O feminismo argentino coloca o aborto de novo na agenda da política nacional

No "Dia Internacional da Ação pela Saúde das Mulheres", o parlamento argentino terá, pela oitava vez, um debate pela legalização da interrupção da gravidez. O movimento feminista pretende instaurar o debate entre os candidatos antes da campanha eleitoral

No "Dia Internacional da Ação pela Saúde das Mulheres", o parlamento argentino terá, pela oitava vez, um debate pela legalização da interrupção da gravidez.

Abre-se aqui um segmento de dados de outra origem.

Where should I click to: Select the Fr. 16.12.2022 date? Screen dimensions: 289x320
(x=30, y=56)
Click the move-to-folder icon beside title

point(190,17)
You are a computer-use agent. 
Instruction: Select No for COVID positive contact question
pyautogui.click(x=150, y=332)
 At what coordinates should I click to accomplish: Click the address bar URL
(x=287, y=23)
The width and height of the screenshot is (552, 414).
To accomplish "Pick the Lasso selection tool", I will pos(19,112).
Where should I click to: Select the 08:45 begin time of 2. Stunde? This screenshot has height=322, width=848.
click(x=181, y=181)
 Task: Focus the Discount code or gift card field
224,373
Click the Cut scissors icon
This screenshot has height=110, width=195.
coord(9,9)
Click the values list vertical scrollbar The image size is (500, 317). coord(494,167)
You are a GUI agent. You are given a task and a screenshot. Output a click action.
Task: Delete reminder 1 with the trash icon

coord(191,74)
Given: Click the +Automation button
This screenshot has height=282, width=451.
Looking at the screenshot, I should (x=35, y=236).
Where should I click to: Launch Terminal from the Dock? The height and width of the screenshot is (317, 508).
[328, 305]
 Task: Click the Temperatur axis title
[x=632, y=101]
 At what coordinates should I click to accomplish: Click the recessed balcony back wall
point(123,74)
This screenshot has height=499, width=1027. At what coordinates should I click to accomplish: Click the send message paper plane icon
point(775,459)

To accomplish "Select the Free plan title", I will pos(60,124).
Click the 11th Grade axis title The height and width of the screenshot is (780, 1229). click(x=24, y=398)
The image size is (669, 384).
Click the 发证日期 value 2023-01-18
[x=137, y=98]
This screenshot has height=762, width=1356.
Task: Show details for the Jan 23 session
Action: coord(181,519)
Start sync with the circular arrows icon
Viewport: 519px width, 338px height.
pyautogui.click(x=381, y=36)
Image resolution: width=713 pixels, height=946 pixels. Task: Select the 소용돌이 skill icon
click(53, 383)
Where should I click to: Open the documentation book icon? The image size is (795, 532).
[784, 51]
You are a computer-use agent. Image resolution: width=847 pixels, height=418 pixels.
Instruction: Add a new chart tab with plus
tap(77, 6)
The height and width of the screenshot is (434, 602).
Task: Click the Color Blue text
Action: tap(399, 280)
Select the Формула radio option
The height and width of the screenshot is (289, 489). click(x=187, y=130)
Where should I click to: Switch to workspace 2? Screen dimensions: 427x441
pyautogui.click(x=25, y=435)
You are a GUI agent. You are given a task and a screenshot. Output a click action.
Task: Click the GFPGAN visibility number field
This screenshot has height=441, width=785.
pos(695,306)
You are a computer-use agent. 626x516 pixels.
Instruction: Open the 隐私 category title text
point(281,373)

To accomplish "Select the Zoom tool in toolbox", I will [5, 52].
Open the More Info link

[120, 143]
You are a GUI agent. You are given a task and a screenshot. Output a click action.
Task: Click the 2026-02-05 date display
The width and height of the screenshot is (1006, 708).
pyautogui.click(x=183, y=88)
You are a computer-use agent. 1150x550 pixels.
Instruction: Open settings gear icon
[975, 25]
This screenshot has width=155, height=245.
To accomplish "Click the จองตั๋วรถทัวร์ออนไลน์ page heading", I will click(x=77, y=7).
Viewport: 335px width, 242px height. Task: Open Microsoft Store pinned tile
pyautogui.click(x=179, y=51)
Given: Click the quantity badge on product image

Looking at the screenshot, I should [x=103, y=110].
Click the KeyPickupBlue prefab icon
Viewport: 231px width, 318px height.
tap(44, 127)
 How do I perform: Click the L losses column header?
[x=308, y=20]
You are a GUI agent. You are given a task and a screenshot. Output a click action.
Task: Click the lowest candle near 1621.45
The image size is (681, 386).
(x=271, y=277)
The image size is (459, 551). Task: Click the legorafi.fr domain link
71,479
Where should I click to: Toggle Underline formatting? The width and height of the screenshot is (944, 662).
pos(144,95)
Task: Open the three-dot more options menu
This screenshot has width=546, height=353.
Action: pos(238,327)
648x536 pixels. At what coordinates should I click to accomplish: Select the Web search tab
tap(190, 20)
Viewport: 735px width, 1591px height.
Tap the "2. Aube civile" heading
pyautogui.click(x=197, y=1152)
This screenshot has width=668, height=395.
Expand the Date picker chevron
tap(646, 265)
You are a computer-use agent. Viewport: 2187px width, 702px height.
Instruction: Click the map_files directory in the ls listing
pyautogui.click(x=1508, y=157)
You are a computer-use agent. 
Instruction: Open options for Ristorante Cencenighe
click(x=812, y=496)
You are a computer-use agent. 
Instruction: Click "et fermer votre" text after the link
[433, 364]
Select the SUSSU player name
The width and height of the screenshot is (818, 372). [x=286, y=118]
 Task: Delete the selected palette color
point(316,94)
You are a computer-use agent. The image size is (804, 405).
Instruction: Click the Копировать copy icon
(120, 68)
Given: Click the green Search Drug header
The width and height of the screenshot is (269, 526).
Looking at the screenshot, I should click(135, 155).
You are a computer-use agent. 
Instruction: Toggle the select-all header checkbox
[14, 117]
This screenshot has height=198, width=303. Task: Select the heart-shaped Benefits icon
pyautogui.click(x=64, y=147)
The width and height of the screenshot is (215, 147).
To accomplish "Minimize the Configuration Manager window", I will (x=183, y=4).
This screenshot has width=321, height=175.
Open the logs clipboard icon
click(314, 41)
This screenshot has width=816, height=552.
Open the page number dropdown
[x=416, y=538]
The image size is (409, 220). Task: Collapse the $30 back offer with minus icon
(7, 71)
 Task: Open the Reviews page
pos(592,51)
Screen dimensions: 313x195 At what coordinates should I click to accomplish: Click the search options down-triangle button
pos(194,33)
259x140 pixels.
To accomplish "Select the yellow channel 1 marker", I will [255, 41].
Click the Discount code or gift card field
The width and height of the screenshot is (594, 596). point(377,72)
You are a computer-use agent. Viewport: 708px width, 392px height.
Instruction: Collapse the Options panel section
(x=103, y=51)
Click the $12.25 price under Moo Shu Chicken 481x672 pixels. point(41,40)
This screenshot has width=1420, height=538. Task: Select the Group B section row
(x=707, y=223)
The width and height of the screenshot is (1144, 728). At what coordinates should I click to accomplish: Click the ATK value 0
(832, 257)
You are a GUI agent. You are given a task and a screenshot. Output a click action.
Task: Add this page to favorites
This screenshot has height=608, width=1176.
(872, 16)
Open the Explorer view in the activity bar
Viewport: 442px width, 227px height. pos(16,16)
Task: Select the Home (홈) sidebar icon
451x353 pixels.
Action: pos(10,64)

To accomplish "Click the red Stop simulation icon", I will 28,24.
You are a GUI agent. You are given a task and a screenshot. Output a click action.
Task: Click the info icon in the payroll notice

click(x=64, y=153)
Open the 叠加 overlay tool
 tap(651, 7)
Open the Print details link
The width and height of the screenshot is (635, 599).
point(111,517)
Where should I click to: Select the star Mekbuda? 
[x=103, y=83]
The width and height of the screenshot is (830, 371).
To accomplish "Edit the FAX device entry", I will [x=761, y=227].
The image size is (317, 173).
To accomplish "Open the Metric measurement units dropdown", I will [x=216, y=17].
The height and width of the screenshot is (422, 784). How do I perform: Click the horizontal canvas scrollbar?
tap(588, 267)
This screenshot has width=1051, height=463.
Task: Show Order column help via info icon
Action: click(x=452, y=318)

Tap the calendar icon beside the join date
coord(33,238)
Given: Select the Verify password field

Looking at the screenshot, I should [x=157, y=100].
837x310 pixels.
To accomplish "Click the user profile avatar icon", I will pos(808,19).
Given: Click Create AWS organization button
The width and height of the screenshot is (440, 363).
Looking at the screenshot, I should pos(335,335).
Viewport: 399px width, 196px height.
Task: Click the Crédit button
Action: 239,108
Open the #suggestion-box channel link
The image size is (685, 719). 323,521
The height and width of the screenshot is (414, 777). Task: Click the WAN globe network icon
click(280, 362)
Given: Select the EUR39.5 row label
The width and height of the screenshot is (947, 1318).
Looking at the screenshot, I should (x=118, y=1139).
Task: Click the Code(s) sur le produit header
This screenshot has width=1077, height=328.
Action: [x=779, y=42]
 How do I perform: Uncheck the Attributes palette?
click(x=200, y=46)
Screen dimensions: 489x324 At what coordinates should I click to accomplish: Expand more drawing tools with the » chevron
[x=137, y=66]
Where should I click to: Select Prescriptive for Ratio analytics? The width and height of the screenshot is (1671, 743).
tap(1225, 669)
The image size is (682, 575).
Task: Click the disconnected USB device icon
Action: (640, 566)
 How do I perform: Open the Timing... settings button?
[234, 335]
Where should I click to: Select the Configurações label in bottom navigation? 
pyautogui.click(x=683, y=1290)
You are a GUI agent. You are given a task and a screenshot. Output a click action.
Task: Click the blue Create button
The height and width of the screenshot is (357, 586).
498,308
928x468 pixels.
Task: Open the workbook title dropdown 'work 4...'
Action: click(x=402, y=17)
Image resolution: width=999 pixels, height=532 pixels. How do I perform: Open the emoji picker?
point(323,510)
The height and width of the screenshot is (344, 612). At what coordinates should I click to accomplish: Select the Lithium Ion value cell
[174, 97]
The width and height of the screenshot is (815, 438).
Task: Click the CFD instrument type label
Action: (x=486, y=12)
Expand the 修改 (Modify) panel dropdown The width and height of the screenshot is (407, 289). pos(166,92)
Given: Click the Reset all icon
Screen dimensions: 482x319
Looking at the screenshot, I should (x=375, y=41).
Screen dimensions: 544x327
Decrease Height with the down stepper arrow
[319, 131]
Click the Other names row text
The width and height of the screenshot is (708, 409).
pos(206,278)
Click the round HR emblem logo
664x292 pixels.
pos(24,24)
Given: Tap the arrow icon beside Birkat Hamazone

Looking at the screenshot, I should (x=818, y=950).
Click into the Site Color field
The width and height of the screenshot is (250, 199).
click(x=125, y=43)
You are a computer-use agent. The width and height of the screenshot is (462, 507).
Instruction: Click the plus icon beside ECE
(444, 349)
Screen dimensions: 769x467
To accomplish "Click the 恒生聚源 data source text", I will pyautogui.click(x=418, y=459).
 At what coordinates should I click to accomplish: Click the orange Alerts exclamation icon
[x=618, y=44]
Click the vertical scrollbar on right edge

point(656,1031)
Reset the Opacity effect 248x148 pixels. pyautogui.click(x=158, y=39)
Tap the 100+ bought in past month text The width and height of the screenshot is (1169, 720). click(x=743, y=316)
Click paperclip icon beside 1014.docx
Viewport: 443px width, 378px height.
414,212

O projeto prevê a despenalização e legalização do aborto até as primeiras 14 semanas de gestação e além desse prazo no caso em que tiver riscos para a saúde da mulher e nos casos de estupro.

O movimento feminista pretende instaurar o debate entre os candidatos antes da campanha eleitoral. Mauricio Macri, candidato do neoliberalismo e um aliado do Boslonaro na região, sempre se declarou contrário à legalização, embora ano passado tenha declarado que não vetaria a lei, caso esta fosse aprovada. Cristina Kirchner votou a favor como senadora e seu colega Alberto Fernandez tem se declarado a favor da legalização.

Em 2018 a câmara dos deputados aprovou o projeto, mas o senado o rejeitou por 38 votos a 31.

"Instaurar o debate ajuda na despenalização social do aborto", declarou uma integrante da Campaña Nacional por el Aborto Legal, Seguro y Gratuito.

Na frente do parlamento terá um comitê com depoimentos e transmissão ao vivo de tudo o que acontece do recinto. Terá manifestações a favor da legalização do aborto nas principais cidades do mundo como: Estocolmo, Amsterdam, Berlín, Londres, París, Toulouse, Barcelona, Valencia, Madrid, Santiago de Compostela, Londres, Boston, Nueva York, San Francisco. Também em Costa Rica, Colombia, Ecuador, Perú, Lima, Bolivia, Santiago de Chile, Montevideo. E claro, no resto das províncias da Argentina federal.